Thursday, March 29, 2018

Futurism

Another important art movement that emerged at the turn of the 20th century was Futurism, which originated in Italy. It emphasized speed, technology, youth, and violence, and objects such as the car, the airplane, and the industrial city. Committed to the new, the Futurists wished to destroy older forms of culture and to demonstrate the beauty of modern life. Although the movement did foster some architecture, most of its adherents were artists who worked in traditional media such as painting and sculpture, and in an eclectic range of styles inspired by Post-Impressionism. The Futurists were fascinated by the problems of representing modern experience, and strived to have their paintings evoke all kinds of sensations—and not merely those visible to the eye. They were also captivated by new visual technology, in particular chrono-photography, which was an important influence on their approach to showing movement in painting, encouraging an abstract art with rhythmic, pulsating qualities. Unlike many other modern art movements, Futurism wasn't immediately identified with a distinctive style. Instead its adherents worked in an eclectic manner, borrowing from various aspects of Post-Impressionism, including Symbolism and Divisionism. It wasn't until 1911 that a distinctive Futurist style emerged, and then it was a product of Cubist influence.

Futurism was founded in Milan in 1909 by by the Italian poet Filippo Tommaso Marinetti. Marinetti expressed a passionate loathing for everything old, especially political and artistic tradition (he even rejected pasta in his Manifesto of Futurist Cooking). "We want no part of it, the past," he wrote, "we the young and strong Futurists!" The movement's key figures were Marinetti, Umberto Boccioni, Giacomo Balla, Gino Severini, and Carlo CarrĂ .
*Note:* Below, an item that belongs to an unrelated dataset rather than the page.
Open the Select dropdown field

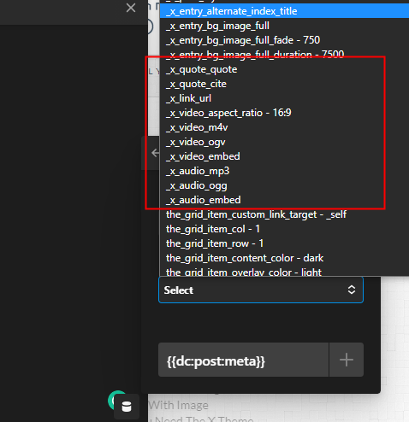tap(261, 290)
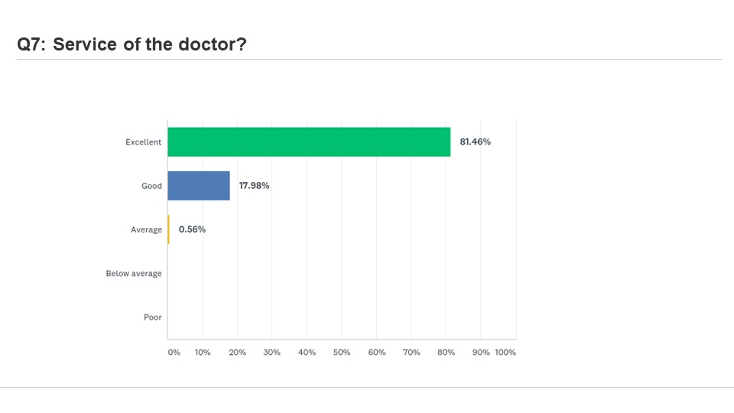The height and width of the screenshot is (413, 734).
Task: Click the Q7 Service of the doctor title
Action: (132, 44)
The Futurists' enthusiasm for modernity and the machine ultimately led them to celebrate the arrival of WWI. By its end the group was largely spent as an important avant-garde, though it continued through the 1920s, and, during that time several of its members went on to embrace Fascism.
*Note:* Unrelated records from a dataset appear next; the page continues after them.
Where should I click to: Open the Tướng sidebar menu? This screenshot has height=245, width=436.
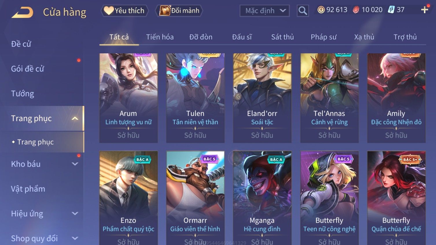[x=23, y=93]
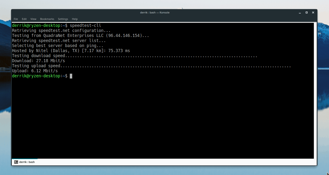Click the blinking terminal cursor block
The height and width of the screenshot is (175, 329).
click(71, 76)
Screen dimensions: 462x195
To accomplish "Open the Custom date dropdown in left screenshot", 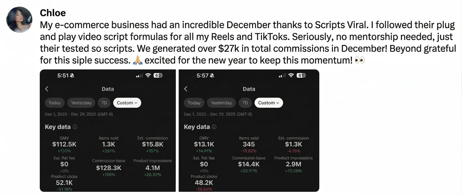I will (x=127, y=103).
The City Rises (1910) by Boccioni

Dynamism of a Dog on a Leash (1912) by Balla

Simultaneous Visions (1912) by Boccioni

1 comment:

Unknown said...

I think what really makes this genre unique is the obvious emphasis of movement. in the paintings Jun has tagged in the post, each has a subject(s) that is obviously in motion. That’s what I find most beautiful about this where is that the notion of motion is, in itself, beautiful. There’s someone about feeling the progress and feeling the speed of the paintings that absolutely blows me away.